— START OF TEXT BLOCK —

Separation of variables

Separation of variables
This article is licensed under the GNU Free Documentation License. It uses material from the Wikipedia article "Separation_of_variables".

In mathematics, separation of variables is any of several methods for solving ordinary and partial differential equations, in which algebra allows one to re-write an equation so that each of two variables occurs on a different side of the equation.

content

1 Ordinary differential equations (ODE)
2 Partial differential equations
- 2.1 Example (I)
- 2.2 Example (II)
3 References
4 External links

Ordinary differential equations (ODE)

— END OF TEXT BLOCK —
— START OF RECORD LIST —

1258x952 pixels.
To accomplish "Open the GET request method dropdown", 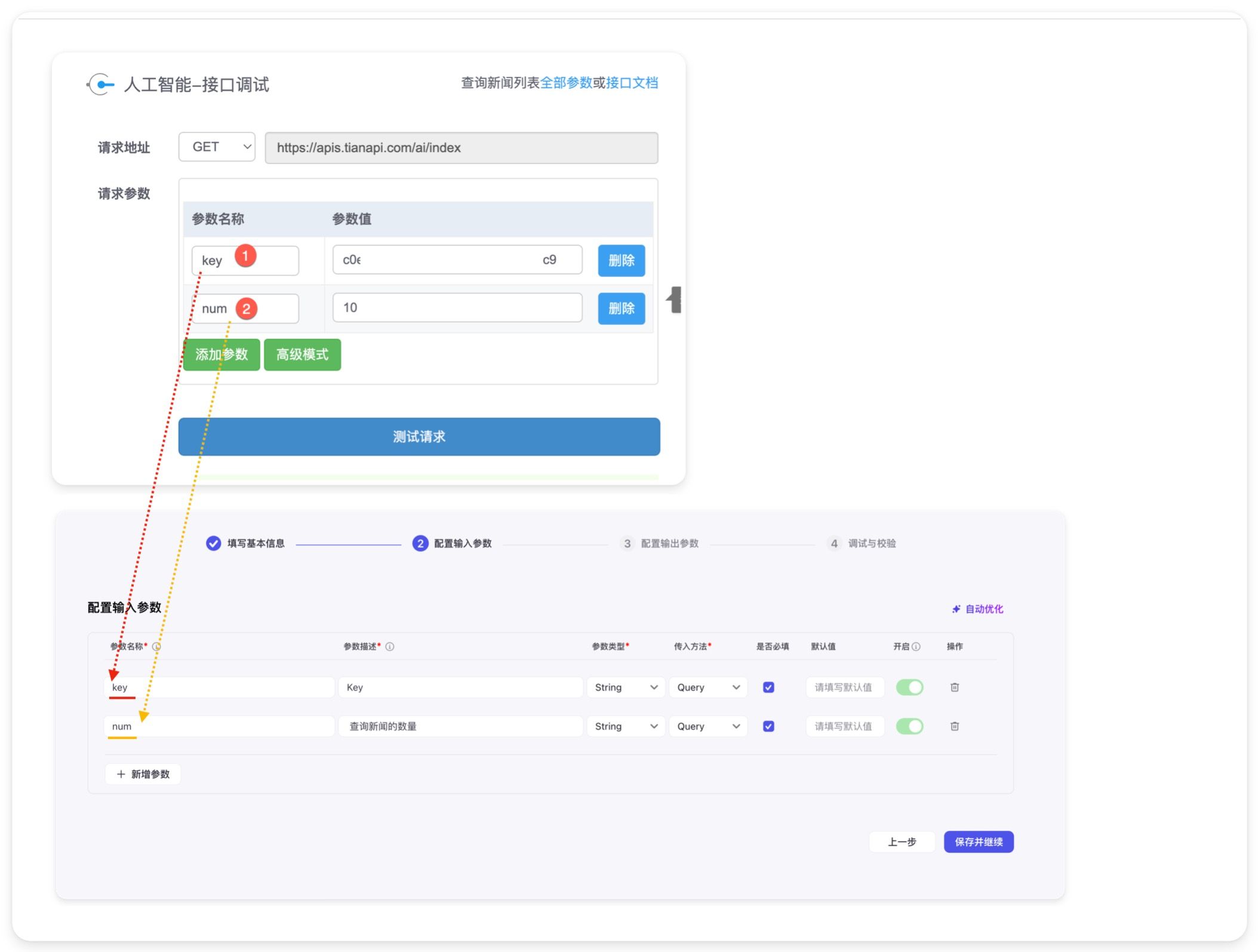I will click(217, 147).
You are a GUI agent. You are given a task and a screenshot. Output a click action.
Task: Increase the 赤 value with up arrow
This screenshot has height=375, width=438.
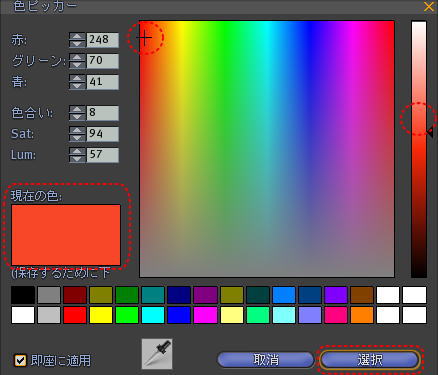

— END OF RECORD LIST —
— START OF RECORD LIST —

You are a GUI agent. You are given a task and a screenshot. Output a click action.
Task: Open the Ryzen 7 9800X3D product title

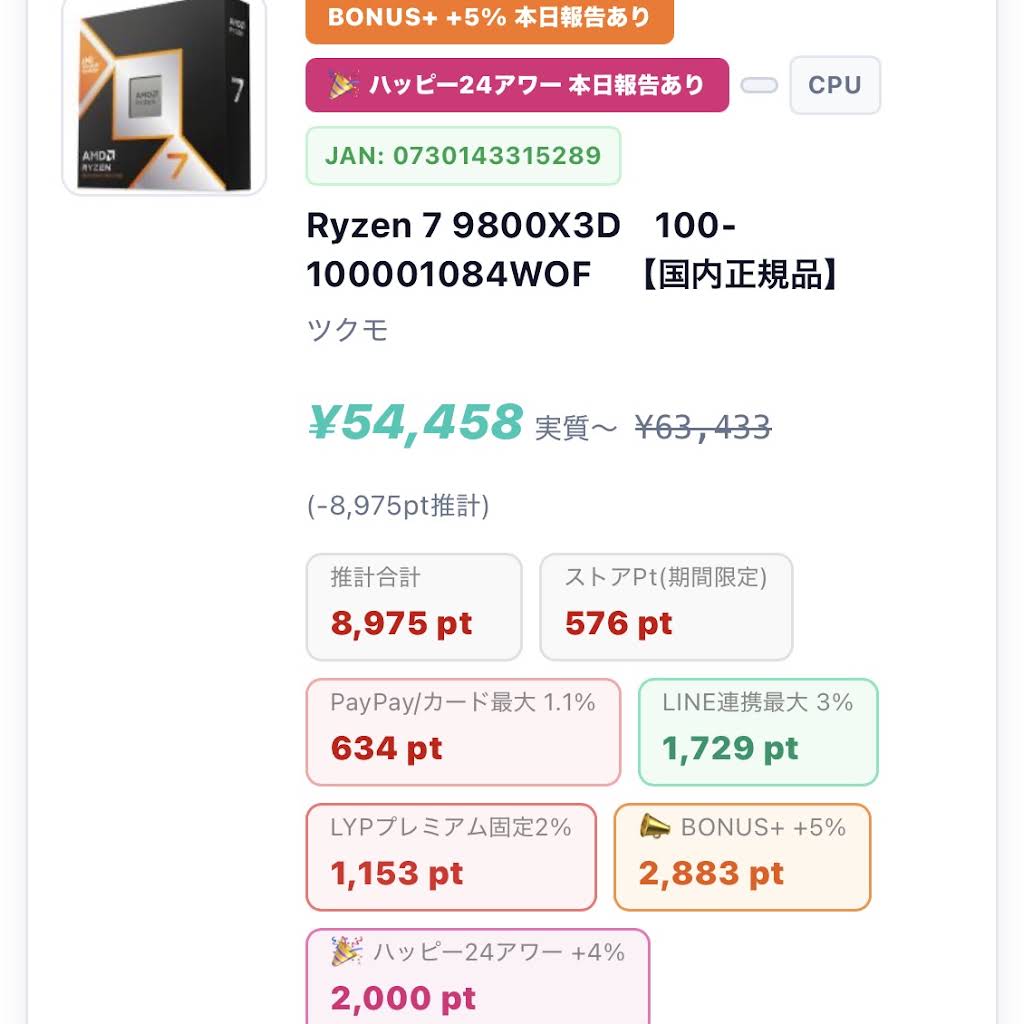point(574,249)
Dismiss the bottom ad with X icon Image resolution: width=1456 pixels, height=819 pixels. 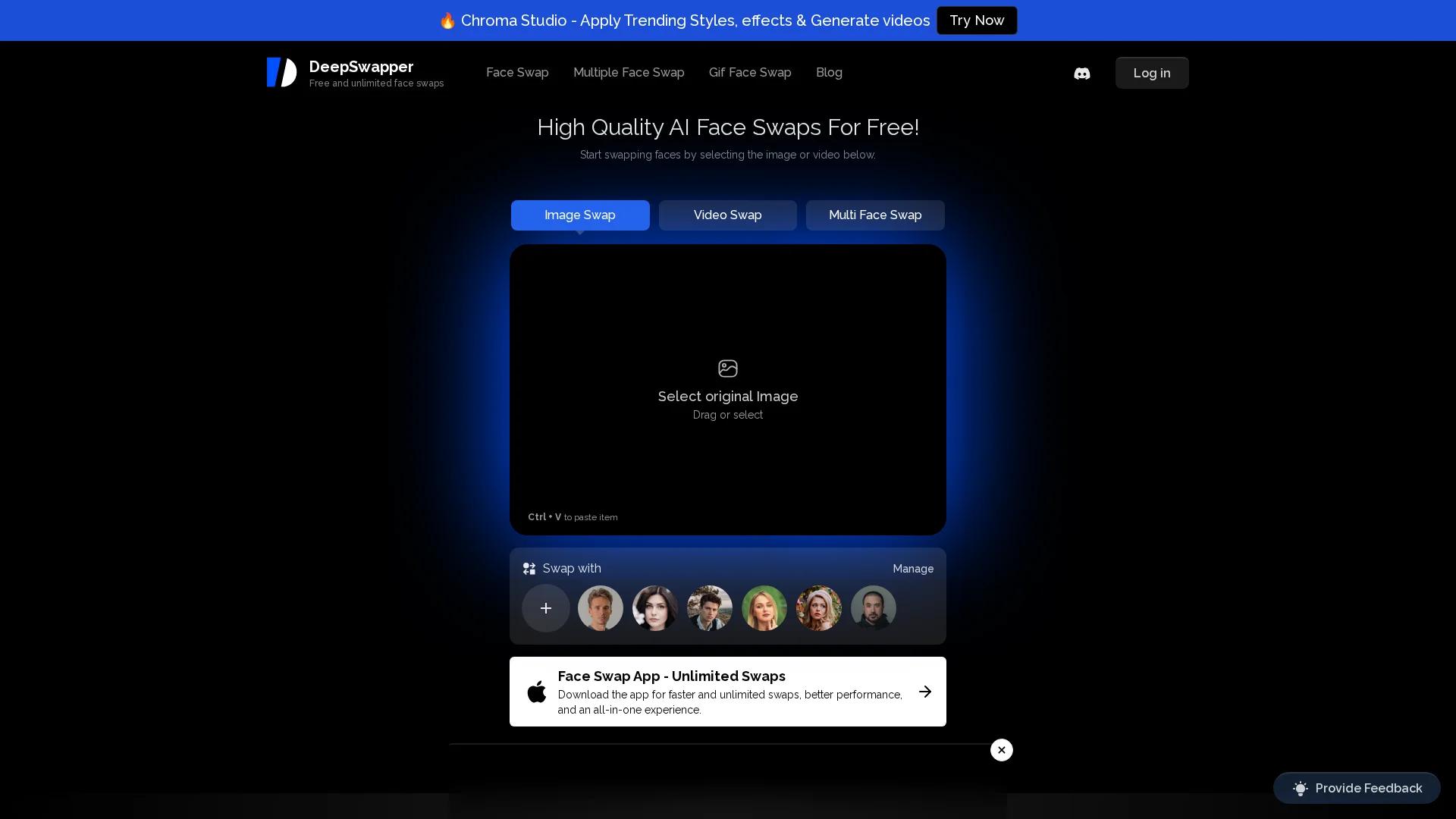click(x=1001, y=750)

— END OF RECORD LIST —

> **EXERCISE GOAL**:
Reproduce the separation of variables text from above in full, word for word and line for line.

> **RESPONSE**:
Separation of variables

Separation of variables
This article is licensed under the GNU Free Documentation License. It uses material from the Wikipedia article "Separation_of_variables".

In mathematics, separation of variables is any of several methods for solving ordinary and partial differential equations, in which algebra allows one to re-write an equation so that each of two variables occurs on a different side of the equation.

content

1 Ordinary differential equations (ODE)
2 Partial differential equations
- 2.1 Example (I)
- 2.2 Example (II)
3 References
4 External links

Ordinary differential equations (ODE)